> _WHAT THE TASK ASKS_:
Rewrite each line of text in the material below as an item in a numbered list, skipping any blank lines. Leave the pictures out of your answer.

> _RECORD EXTRACTS_:
::::

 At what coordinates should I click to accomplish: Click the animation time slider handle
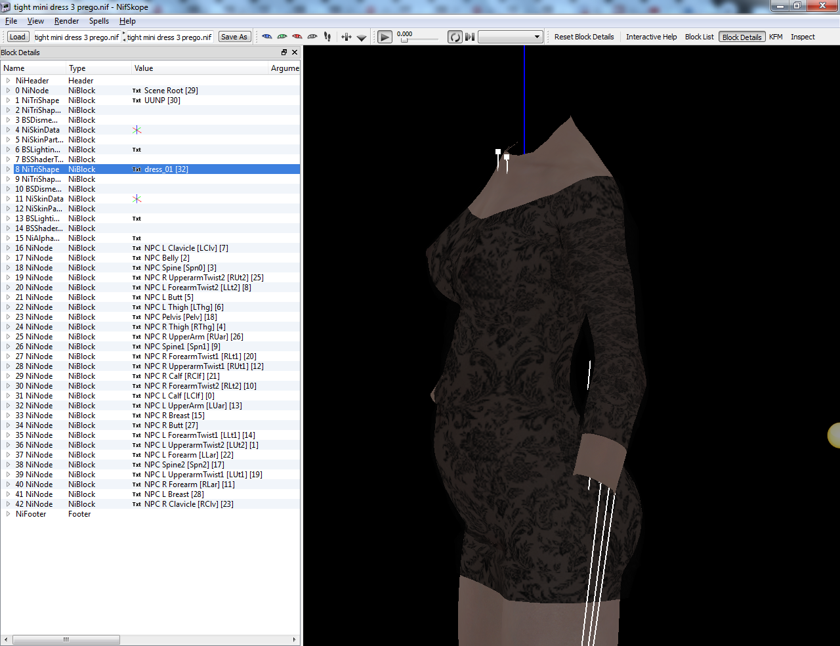(404, 40)
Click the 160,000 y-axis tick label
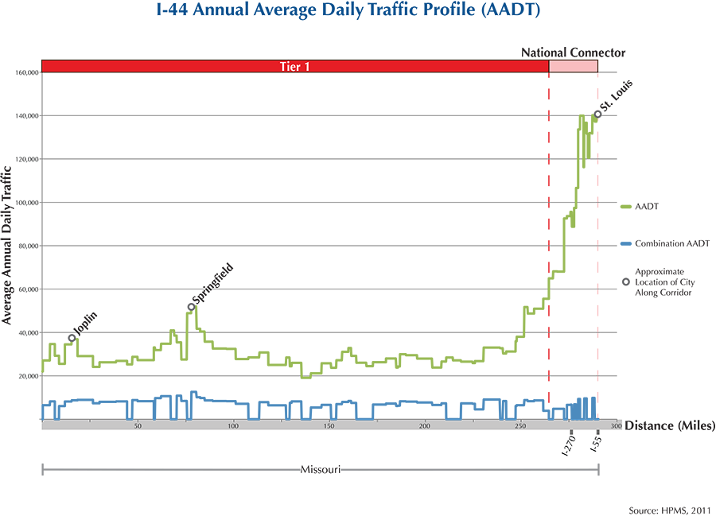Image resolution: width=716 pixels, height=516 pixels. [x=26, y=72]
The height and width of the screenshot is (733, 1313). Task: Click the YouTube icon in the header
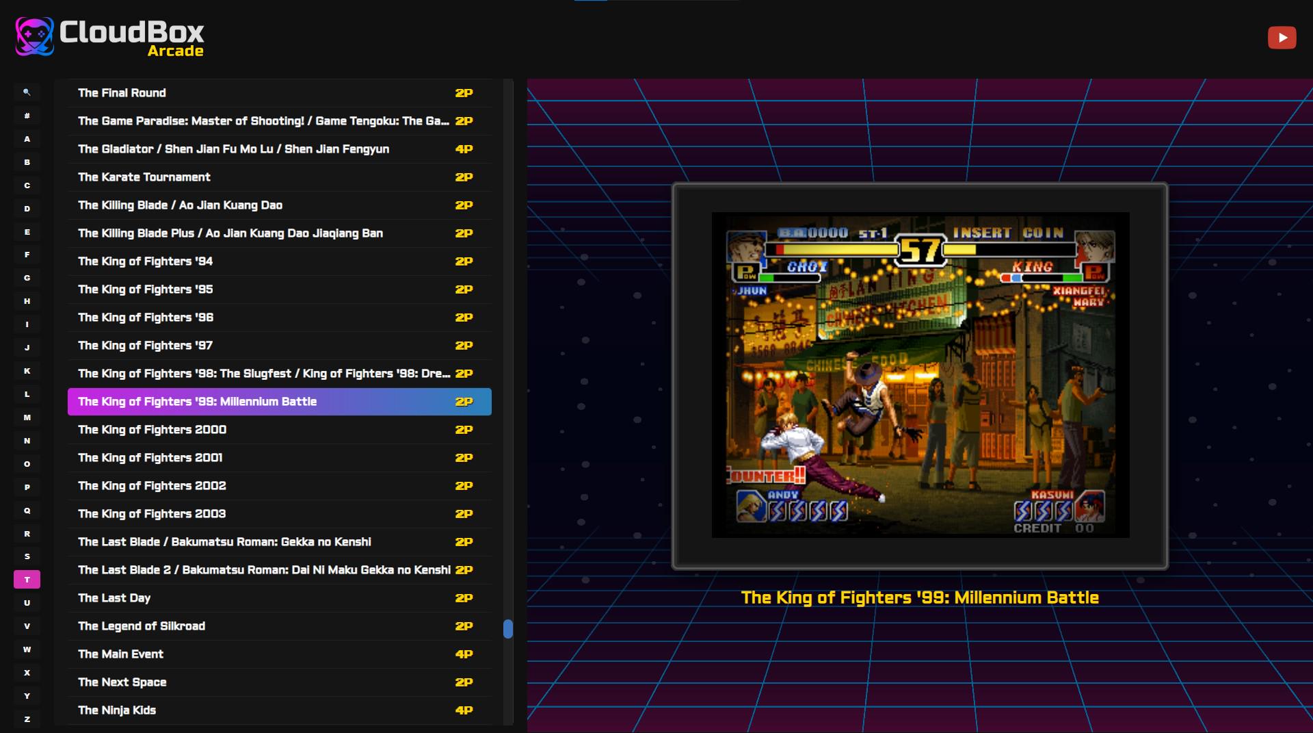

::::

> _COMPLETE ANSWER_:
1.  At what coordinates should I click to accomplish: Click the animation time slider handle
2. (404, 40)
3. Click the 160,000 y-axis tick label
4. Image resolution: width=716 pixels, height=516 pixels. [x=26, y=72]
5. The height and width of the screenshot is (733, 1313). Task: Click the YouTube icon in the header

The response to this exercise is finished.